Vemos dos ocasiones específicas durante la Misa en las que sucede esto más claramente. En primer lugar, en el “ofertorio”, cuando presentamos las ofrendas de pan y vino al Señor, “el fruto de la tierra y del trabajo del hombre.” ¿No tiene esto una semejanza con el frasco de perfume que trajo la mujer? El pan y el vino, como también el frasco, representan nuestra propia vida; representan nuestra fe y el fruto de nuestro trabajo; representan lo que somos y cuanto amamos al Señor.

Luego, en el altar, estas ofrendas se transforman en el Cuerpo y la Sangre de Cristo. Aquello que fue hecho por manos humanas se transforma ahora en algo nuevo por la gracia de Dios, que toma lo que le ofrendamos y le infunde una “fragancia” completamente nueva. El Señor le infunde un poder nuevo y más profundo que nos restaura y nos renueva. Tal vez los ojos naturales no vean más que comida y bebida ordinarias, pero ahora las especies consagradas están dotadas del poder de comunicarnos algo mucho más valioso que la nutrición corporal.

El segundo ejemplo de la mixtura ocurre justo antes de la consagración del pan y el vino. El sacerdote vierte el vino en un cáliz y luego añade unas gotas de agua, mientras ora diciendo: “Que por el misterio de esta agua y este vino podamos participar de la divinidad de Aquél que se dignó participar de nuestra humanidad.” Aquí se aprecia nuevamente la mezcla de lo humano y lo divino, y demuestra que Dios quiere unirse a nosotros para luego elevarnos junto a sí mismo.

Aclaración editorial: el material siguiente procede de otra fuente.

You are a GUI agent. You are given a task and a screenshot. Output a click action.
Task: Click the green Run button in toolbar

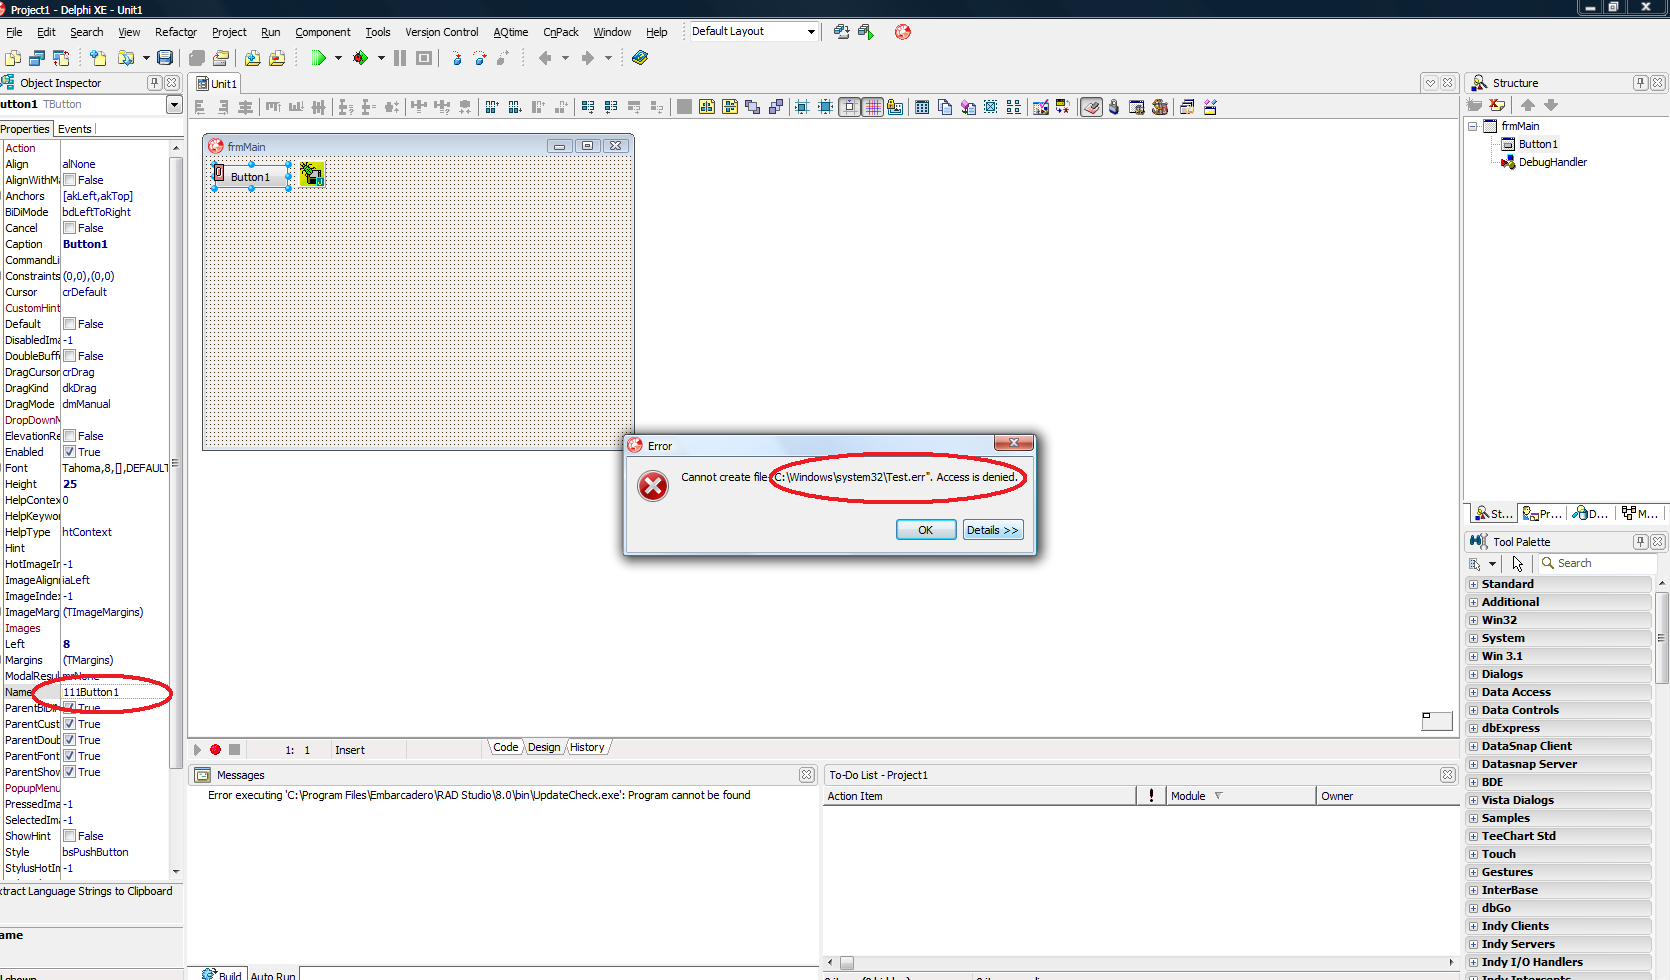318,58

San Cipriano escribió una vez: “Al consagrar el cáliz del Señor no se puede ofrecer ni agua sola ni vino solo: si uno ofrece vino solo, se hará presente la sangre de Cristo sin nosotros; si sólo hay agua, se hará presente el pueblo sin Cristo. En cambio, cuando se mezclan ambas cosas hasta formar un todo sin distinción y perfectamente uno, entonces se consuma el sacramento celestial y espiritual.”

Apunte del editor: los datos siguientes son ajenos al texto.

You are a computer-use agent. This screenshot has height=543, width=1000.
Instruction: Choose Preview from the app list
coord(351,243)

En lo profundo del corazón, todos anhelamos estar unidos con Jesús. ¿No queremos todos estar “mezclados” con él? Esta es precisamente la experiencia que todos podemos tener cada vez que celebramos la Santa Eucaristía.

Una nueva atmósfera. Cuando dice que toda la casa se llenó de la fragancia del perfume, San Juan Evangelista nos dice que lo que cambió la atmósfera fue la vida de la mujer: su corazón, su actitud de adoración y su entrega al Señor. No era sólo el perfume, era su corazón mezclado con la gracia de Dios. Por consiguiente, su vida entera se transformó en un perfume de exquisito aroma, que todos pudieron percibir.

San Pablo dijo también que nosotros mismos “somos la fragancia de Cristo,” un aroma “que conduce a la vida” (2 Corintios 2, 15. 16). Cuando adoramos a Cristo Jesús con todo lo que somos y todo lo que tenemos, venimos a ser la fragancia de Dios, tal como ocurrió con esta mujer, y así somos transformados, como ocurre con el pan y el vino en Misa. El deseo de estar con Jesús crece en nosotros y también el deseo de ser más como él. Por eso, el testimonio de nuestra vida lleva consigo el poder de cambiar la atmósfera de cualquier lugar, como el perfume de la mujer que llenó toda la casa.

Seamos la fragancia de Dios. ¿Qué aprendemos de lo que hizo esta mujer? Que es bueno y encomiable tener el deseo de llevarle al Señor las ofrendas extraordinarias de nuestra adoración, haciendo sacrificios especiales para él, porque los sacrificios que hagamos pueden abrir las puertas para que el Señor venga y nos llene de su gracia.

Además, hemos de saber que Jesús nunca se guarda para sí mismo la adoración que le brindemos ni la fe que le demostremos, sino que las multiplica tal como lo hizo con los panes y los peces, y luego las prodiga como bendiciones para aquellos que nos rodean. Todos tenemos el potencial de emanar una fragancia agradable a Dios que es capaz de bendecir a cuantos se nos cruzan por el camino. Así pues, vayamos y unjamos al Señor hoy y todos los días de nuestra vida.